* [Action item]
Beneath this task are the entries; from the line with "You are a computer-use agent. The" through the last one, transcribe every line exactly and nothing else, skipping pictures.

[Records excerpted from a collection]
----------------------------------------

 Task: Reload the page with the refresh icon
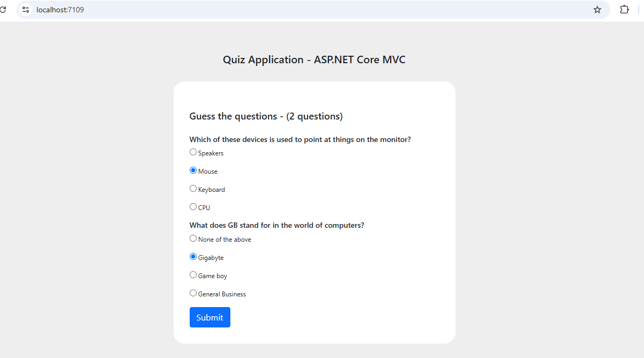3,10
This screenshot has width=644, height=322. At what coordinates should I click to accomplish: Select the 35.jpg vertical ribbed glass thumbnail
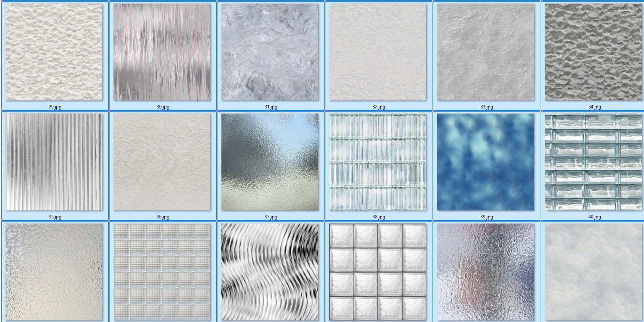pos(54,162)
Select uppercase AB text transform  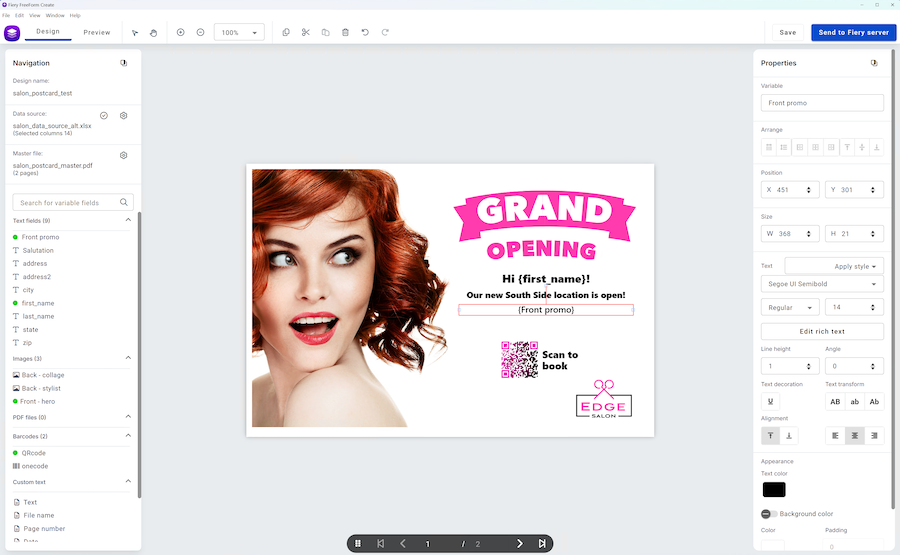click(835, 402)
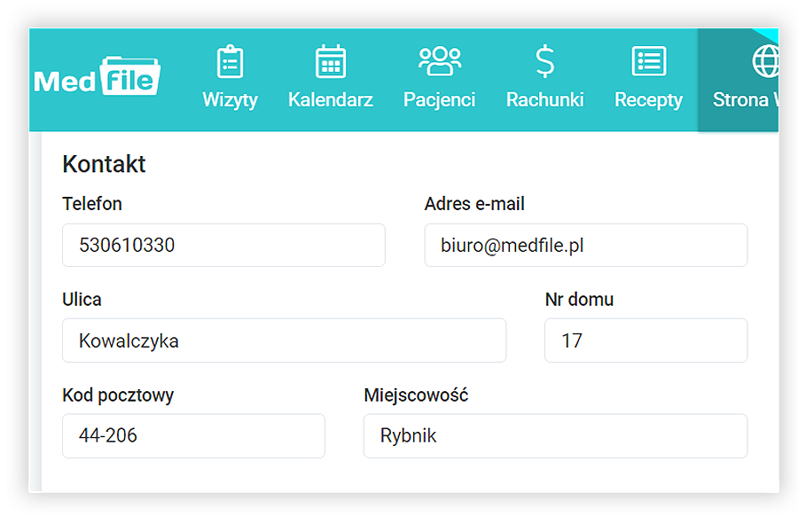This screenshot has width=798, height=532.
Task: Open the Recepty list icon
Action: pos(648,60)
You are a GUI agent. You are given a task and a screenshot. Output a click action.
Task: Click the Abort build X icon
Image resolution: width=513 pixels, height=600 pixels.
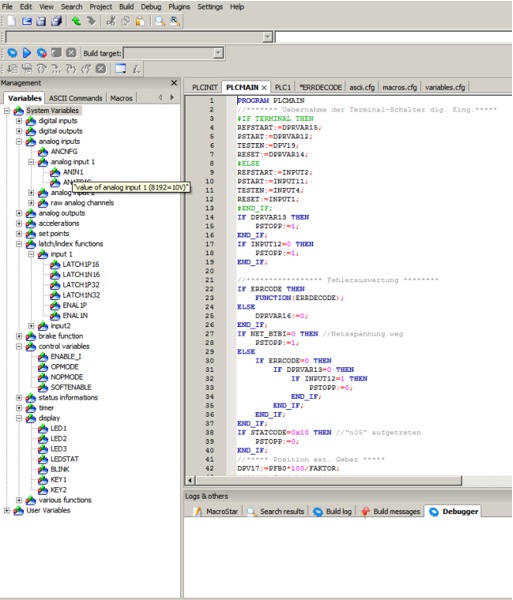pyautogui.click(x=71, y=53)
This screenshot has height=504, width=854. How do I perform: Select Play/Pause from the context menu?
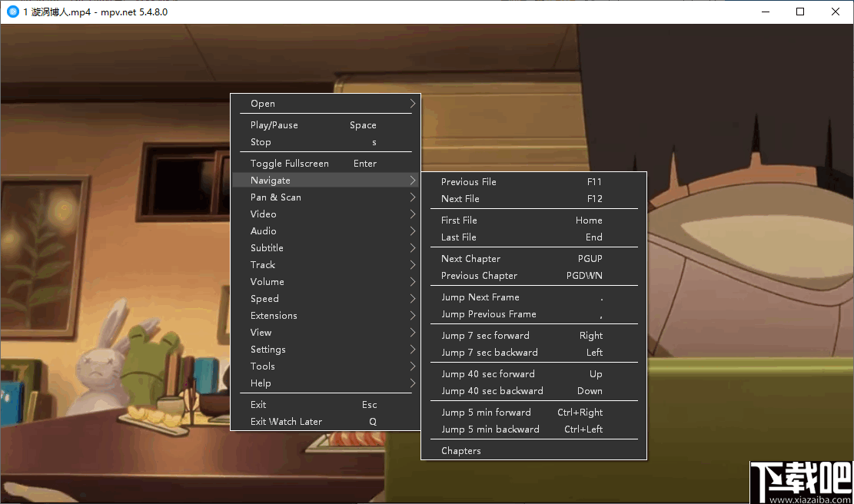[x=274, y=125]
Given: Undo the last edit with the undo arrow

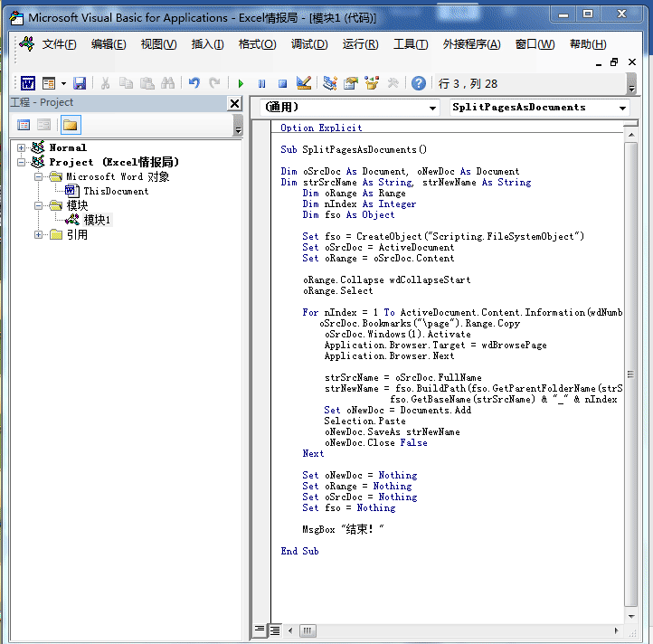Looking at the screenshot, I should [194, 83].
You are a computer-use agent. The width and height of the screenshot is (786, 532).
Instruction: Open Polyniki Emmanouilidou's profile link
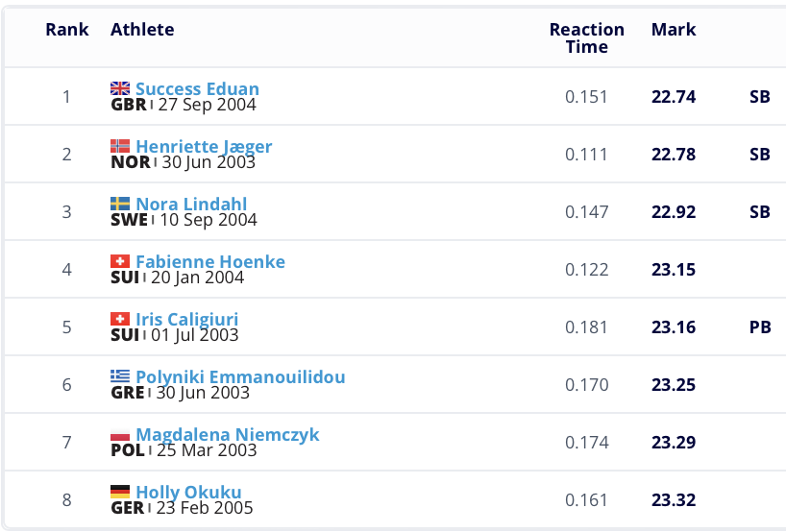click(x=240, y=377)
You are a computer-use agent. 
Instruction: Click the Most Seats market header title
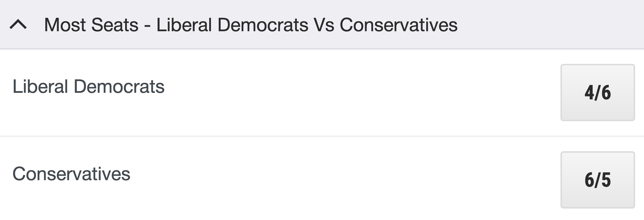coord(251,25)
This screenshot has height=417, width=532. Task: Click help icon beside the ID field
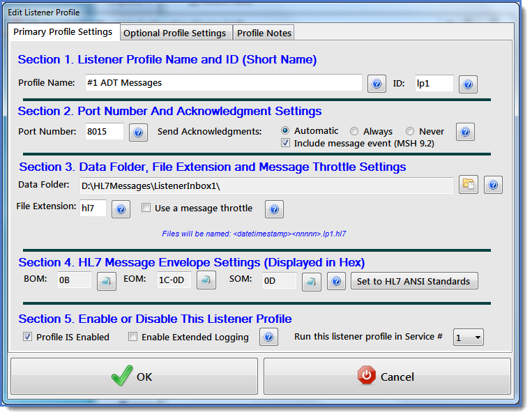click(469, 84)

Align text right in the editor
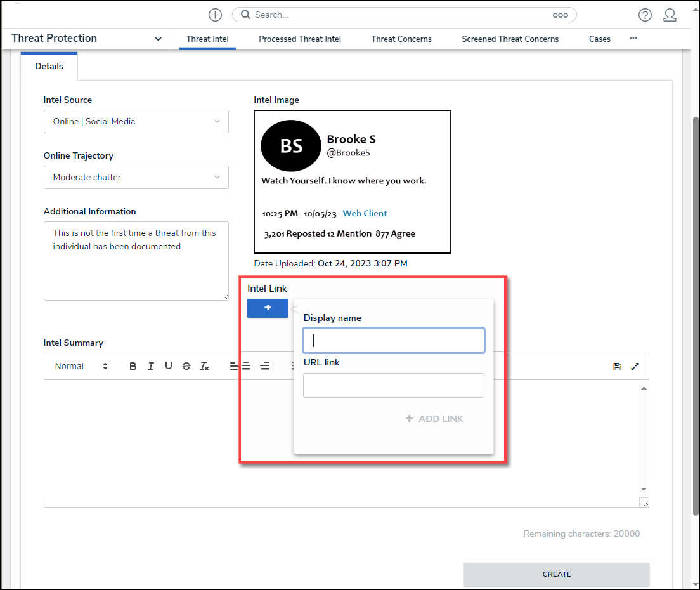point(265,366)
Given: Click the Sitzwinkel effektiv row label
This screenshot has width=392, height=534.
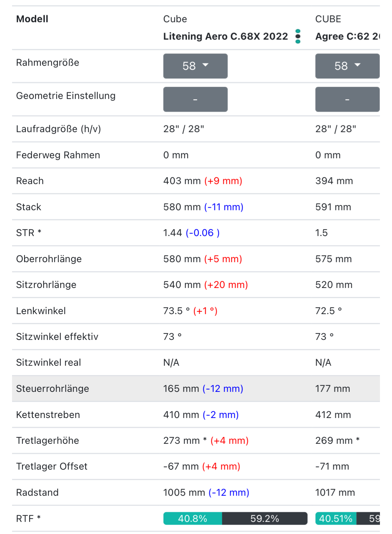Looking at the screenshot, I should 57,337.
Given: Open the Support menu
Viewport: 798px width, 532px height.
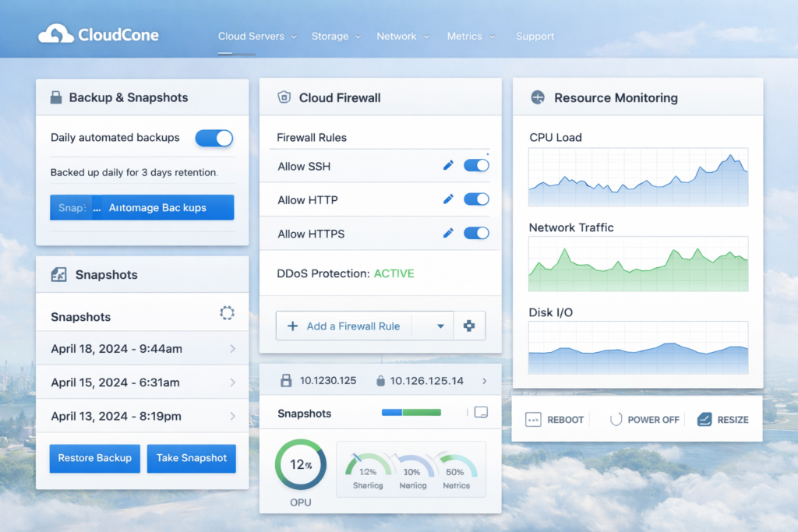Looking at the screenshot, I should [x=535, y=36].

----------------------------------------

* [Output]
You are a computer-use agent. The width and height of the screenshot is (786, 532).
Instruction: Open Polyniki Emmanouilidou's profile link
click(x=240, y=377)
You are a computer-use agent. 
Instruction: Click the Most Seats market header title
coord(251,25)
This screenshot has height=417, width=532. Task: Click help icon beside the ID field
click(469, 84)

Align text right in the editor
point(265,366)
Given: Click the Sitzwinkel effektiv row label
This screenshot has width=392, height=534.
Looking at the screenshot, I should 57,337.
Given: Open the Support menu
Viewport: 798px width, 532px height.
Looking at the screenshot, I should [x=535, y=36].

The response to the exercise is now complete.